La vicenda è appena lo scheletro del libro, il cui tragico epilogo è già intuibile dal titolo. Non rivelerò dunque le cause per cui la protagonista non riuscirà a dare alla luce questo bambino, prima indesiderato, poi ardentemente voluto. Parlerò del lungo dialogo tra una madre e il figlio custodito in grembo, del monologo di una donna a quella minuscola “goccia di vita scappata dal nulla”, di cui, una notte, nel buio, aveva con certezza percepito la presenza. “Esistevi”.
E dal momento che esisteva diventava un individuo in carne ed ossa e un cervello proprio, in grado di ascoltare e comprendere. “Bambino, e se nascere non ti piacesse? E’ una guerra che si ripete ogni giorno, e i suoi momenti di gioia sono parentesi brevi che si pagano un prezzo crudele.” Con questo incipit inizierà una lunga riflessione, cinica e struggente, su temi come vita, libertà e amore, sul dilemma se sia giusto dare la vita e rinunciare alla propria libertà per darla.

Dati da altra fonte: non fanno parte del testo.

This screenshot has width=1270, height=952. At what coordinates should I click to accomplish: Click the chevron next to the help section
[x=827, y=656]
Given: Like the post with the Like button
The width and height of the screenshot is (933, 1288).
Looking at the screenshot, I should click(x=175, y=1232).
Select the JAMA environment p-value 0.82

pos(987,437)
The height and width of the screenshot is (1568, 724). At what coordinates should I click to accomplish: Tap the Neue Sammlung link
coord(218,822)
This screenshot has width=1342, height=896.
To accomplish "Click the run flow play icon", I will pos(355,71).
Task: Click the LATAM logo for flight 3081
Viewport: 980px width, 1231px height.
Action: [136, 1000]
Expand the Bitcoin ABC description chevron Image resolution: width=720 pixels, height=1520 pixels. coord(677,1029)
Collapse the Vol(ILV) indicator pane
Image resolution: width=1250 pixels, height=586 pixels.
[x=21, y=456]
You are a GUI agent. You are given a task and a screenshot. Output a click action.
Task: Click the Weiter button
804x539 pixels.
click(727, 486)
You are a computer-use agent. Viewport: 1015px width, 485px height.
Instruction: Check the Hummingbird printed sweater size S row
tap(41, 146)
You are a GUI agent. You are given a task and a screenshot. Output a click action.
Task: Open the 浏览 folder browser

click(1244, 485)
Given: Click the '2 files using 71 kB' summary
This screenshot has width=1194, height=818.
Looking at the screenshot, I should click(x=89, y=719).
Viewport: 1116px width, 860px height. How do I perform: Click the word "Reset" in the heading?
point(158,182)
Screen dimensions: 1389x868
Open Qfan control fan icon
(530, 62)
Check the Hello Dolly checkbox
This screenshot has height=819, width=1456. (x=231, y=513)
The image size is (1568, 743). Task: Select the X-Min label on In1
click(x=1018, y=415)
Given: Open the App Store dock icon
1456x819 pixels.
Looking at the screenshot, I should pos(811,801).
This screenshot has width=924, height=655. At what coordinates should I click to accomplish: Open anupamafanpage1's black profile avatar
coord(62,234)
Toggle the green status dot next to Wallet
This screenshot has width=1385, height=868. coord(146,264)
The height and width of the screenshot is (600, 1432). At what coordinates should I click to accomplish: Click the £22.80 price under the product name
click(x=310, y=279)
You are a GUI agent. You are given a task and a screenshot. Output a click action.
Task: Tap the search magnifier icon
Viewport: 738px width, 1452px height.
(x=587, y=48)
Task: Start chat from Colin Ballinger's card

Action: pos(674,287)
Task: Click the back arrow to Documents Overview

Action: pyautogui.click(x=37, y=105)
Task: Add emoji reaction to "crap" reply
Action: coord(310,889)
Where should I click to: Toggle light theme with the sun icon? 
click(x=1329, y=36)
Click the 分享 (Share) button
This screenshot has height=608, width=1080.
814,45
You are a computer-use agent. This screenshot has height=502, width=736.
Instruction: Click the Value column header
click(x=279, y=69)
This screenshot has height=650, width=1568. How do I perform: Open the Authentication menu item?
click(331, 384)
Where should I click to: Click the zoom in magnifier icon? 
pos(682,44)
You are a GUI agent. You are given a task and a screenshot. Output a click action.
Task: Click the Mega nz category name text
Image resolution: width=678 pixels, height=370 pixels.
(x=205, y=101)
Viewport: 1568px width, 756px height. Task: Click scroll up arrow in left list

Parlerà con il suo bambino senza mai porsi il problema di quante settimane, mesi o anni avesse, rendendo la scelta tra aborto e maternità impossibile se non a prezzo della propria stessa morte.
La conclusione la porta ad ammettere che si, in fondo anche il dolore è da preferire al nulla, al vuoto. “Perché nulla è peggiore del nulla. Io temo il niente, il non esserci, il dover dire di non esserci stato. E se allargo questo alla vita, finisco con l’esclamare che nascere è meglio di non nascere.”